IBM revenues continue to drop but cloud strategy pleases Wall Street

Wed 18 Oct 2017

IBM has released its third quarter results, beating Wall Street predictions on earnings per share (EPS), despite a continued drop in revenue.

The legacy computing giant saw its 22nd straight quarter of decline in revenue, but witnessed progress in cloud computing and what it calls its ‘strategic imperatives.’

The improved results in these areas and a move away from legacy hardware and software has led analysts to give cautiously positive reports.

Big Blue saw EPS hit $3.30 (approx. £2.51) before GAAP, equating to diluted earnings per share of $2.92. Analysts had estimated $3.28, meaning the firm beat predictions by a couple of cents.

The positive result represents IBM’s move towards its strategic move towards the modern technology landscape, and away from legacy models. It is focussing on areas such as cloud and security through its z Systems mainframe.

Revenue in the ‘strategic imperatives’ area was $34.9 billion, up 10%, and representing 45% of total IBM revenue. Cloud revenue specifically was $15.8 billion over the trailing 12 months, a rise of 25% year on year.

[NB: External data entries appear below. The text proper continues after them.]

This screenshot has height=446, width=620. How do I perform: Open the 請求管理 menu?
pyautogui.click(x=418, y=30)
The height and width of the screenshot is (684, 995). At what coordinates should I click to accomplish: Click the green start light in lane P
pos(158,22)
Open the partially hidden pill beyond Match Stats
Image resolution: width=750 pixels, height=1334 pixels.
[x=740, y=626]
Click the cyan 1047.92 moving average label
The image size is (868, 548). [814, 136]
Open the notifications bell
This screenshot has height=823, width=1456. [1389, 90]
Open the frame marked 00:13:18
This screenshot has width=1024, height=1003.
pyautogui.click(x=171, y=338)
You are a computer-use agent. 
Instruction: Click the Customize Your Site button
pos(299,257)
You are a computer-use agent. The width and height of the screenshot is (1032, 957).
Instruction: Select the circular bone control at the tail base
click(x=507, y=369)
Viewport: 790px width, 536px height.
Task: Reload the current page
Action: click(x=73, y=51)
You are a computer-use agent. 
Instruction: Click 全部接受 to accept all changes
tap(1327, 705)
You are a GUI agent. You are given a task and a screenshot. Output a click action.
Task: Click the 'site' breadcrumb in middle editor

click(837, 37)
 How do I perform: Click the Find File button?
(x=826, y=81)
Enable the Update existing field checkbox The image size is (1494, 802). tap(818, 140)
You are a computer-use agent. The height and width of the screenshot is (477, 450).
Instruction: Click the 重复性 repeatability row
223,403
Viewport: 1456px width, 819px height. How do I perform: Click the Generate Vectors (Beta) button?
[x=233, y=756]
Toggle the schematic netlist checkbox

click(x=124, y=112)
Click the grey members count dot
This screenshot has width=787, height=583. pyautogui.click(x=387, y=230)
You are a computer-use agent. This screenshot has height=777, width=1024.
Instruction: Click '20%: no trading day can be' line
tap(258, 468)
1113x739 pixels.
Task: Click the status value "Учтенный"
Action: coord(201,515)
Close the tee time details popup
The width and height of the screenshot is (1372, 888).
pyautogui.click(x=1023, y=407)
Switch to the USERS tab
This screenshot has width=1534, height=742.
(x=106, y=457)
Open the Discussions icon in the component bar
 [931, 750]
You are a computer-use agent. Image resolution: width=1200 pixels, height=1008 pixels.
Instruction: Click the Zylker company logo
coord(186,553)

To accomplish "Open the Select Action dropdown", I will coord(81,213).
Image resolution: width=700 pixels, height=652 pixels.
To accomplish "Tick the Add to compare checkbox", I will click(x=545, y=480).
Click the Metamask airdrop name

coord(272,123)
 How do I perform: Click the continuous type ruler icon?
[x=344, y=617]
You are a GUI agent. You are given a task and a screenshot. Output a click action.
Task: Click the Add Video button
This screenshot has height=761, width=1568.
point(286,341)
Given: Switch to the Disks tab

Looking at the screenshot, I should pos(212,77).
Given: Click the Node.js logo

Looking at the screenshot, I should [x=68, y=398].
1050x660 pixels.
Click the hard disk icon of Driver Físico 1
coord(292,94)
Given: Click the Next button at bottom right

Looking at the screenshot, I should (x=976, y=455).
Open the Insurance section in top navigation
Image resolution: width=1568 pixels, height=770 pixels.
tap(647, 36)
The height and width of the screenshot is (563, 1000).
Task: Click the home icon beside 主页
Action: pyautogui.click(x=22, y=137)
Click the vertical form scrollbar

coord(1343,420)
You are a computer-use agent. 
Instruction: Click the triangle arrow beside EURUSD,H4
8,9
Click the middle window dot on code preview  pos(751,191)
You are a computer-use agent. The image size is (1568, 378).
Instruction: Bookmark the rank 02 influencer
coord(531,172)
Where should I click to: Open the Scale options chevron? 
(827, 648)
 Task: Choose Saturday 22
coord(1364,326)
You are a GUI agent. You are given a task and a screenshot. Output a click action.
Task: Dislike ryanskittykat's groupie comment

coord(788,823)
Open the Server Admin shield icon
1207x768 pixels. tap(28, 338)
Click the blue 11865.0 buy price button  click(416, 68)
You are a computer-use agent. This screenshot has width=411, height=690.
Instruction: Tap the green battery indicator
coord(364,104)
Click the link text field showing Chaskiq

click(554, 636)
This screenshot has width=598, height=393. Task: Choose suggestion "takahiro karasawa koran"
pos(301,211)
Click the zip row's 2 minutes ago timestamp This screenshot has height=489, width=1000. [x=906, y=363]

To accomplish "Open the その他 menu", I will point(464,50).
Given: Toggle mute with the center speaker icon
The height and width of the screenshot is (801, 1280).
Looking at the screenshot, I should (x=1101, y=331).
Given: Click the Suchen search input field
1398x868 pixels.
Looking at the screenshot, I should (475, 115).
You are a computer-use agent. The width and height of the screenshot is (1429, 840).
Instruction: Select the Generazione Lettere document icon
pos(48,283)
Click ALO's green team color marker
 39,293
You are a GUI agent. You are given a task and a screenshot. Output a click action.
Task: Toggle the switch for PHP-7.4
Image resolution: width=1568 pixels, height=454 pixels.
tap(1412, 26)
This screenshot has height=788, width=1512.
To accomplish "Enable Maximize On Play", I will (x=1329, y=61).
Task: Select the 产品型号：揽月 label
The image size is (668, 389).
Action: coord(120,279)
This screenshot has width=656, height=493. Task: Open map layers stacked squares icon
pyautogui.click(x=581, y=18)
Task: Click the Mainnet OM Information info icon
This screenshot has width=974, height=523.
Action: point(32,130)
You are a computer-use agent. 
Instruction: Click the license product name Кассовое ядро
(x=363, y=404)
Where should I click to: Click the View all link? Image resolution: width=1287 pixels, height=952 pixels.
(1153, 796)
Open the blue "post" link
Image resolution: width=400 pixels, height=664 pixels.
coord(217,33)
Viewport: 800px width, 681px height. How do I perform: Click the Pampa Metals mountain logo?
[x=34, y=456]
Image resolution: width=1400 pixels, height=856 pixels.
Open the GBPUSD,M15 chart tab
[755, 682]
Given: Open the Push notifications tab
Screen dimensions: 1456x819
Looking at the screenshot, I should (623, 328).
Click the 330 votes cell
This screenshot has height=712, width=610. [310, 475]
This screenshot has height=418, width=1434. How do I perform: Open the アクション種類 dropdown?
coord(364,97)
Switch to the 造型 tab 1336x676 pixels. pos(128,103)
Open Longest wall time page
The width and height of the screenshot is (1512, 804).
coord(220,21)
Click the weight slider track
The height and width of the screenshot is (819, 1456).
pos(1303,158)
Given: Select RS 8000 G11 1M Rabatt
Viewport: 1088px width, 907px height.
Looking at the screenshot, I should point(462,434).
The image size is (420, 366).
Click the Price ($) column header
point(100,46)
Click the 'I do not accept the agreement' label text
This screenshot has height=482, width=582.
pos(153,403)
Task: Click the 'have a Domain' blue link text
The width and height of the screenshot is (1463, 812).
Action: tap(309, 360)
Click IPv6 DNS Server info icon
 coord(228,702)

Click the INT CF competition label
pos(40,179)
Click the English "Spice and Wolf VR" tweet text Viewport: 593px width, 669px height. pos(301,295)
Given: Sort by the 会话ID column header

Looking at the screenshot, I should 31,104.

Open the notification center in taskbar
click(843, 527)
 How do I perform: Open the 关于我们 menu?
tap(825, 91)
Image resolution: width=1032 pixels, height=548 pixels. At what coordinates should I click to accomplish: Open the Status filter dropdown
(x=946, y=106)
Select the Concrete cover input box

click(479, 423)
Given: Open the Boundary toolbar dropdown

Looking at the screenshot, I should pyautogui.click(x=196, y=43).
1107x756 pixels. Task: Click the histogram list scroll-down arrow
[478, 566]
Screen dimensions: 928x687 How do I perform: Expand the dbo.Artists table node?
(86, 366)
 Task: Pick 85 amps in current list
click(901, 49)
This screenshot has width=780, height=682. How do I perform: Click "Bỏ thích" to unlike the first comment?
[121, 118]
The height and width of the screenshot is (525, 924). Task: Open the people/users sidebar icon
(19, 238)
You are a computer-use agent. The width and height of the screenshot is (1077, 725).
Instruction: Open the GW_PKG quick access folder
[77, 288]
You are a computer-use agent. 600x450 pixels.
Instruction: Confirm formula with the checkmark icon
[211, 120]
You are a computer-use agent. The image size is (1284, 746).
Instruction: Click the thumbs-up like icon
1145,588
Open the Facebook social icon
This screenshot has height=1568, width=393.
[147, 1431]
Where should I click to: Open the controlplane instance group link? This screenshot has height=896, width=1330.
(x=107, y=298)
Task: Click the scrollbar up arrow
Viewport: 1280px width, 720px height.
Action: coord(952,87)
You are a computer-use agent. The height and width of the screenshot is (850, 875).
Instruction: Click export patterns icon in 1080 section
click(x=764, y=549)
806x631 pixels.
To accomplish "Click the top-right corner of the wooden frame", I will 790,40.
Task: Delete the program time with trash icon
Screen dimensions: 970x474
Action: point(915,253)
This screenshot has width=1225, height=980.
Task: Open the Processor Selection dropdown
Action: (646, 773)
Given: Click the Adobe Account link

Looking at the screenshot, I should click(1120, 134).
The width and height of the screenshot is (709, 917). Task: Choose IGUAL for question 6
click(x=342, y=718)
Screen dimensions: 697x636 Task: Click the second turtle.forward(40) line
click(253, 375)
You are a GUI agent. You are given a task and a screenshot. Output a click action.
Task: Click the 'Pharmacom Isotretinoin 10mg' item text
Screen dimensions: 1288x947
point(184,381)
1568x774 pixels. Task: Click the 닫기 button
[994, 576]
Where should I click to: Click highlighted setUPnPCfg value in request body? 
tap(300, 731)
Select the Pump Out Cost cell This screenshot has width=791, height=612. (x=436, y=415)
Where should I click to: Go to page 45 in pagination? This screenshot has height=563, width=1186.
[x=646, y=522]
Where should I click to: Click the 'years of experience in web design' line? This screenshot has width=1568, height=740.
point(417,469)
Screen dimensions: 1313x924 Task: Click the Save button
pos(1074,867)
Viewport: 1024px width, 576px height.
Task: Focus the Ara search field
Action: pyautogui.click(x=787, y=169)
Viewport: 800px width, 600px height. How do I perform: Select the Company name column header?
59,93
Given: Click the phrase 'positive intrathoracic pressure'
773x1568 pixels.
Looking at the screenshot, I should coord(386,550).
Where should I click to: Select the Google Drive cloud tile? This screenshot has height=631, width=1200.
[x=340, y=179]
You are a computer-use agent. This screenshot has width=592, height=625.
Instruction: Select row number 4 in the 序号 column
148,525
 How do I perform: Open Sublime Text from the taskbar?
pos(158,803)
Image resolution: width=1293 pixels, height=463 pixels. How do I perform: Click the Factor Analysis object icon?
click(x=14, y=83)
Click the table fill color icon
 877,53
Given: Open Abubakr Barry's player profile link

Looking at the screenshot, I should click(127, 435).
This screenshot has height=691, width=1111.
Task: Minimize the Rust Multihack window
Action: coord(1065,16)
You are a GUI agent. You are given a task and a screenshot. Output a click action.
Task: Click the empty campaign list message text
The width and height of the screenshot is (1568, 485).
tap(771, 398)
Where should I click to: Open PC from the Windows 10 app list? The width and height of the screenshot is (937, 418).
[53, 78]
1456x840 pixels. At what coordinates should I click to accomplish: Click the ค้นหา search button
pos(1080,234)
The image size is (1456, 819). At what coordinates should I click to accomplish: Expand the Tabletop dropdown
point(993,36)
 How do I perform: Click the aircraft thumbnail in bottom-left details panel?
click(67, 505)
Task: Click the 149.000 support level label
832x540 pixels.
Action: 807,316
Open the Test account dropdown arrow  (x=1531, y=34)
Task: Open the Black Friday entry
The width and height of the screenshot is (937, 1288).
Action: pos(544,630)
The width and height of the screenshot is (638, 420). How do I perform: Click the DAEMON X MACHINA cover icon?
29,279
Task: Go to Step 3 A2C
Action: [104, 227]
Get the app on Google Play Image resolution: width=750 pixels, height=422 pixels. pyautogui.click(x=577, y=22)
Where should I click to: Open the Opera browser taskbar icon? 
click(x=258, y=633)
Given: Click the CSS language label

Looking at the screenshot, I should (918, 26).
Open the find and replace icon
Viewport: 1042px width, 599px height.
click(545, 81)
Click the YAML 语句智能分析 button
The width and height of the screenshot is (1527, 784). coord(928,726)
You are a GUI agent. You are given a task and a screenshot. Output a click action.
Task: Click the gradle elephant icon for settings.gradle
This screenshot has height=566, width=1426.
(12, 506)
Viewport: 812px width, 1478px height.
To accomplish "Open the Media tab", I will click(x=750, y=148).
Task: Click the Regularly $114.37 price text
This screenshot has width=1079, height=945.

As-a-service earnings came to $8.8 billion, and a further $7 billion came from hardware, software and services to IBM clients.

IBM chairman, CEO, and president, Ginni Rometty, said: “In the third quarter we achieved double-digit growth in our strategic imperatives, extended our enterprise cloud leadership, and expanded our cognitive solutions business.

“There was enthusiastic adoption of IBM’s new z Systems mainframe, which delivers breakthrough security capabilities to our clients.”

The focus on these strategic aspects of the business reflects the fact that overall revenue was still slightly down year on year. However, progress in these specific areas seems to have satisfied traders, with IBM shares up 5% after the close of trading.

IBM SVP and CFO, Martin Schroeter, commented on the company’s financial position: “During the first three quarters of the year, our strong free cash flow has enabled us to maintain our R&D investments and to expand IBM’s cloud and cognitive capabilities through capital investments. In addition, we have returned nearly $8 billion to shareholders through dividends and share repurchases.”

In a note, Deutsche Bank analyst Sherri Scribner wrote: ‘We were pleased to see the quality of IBM’s earnings improve, with IP income and taxes being less of a driver of upside than in prior quarters.’

However, Scribner also stated that: ‘We see the business as secularly challenged due to its high exposure to a legacy business model, and see continued margin pressure over the long-term as IBM’s business is pressured by competition from lower-cost offerings and the cloud.’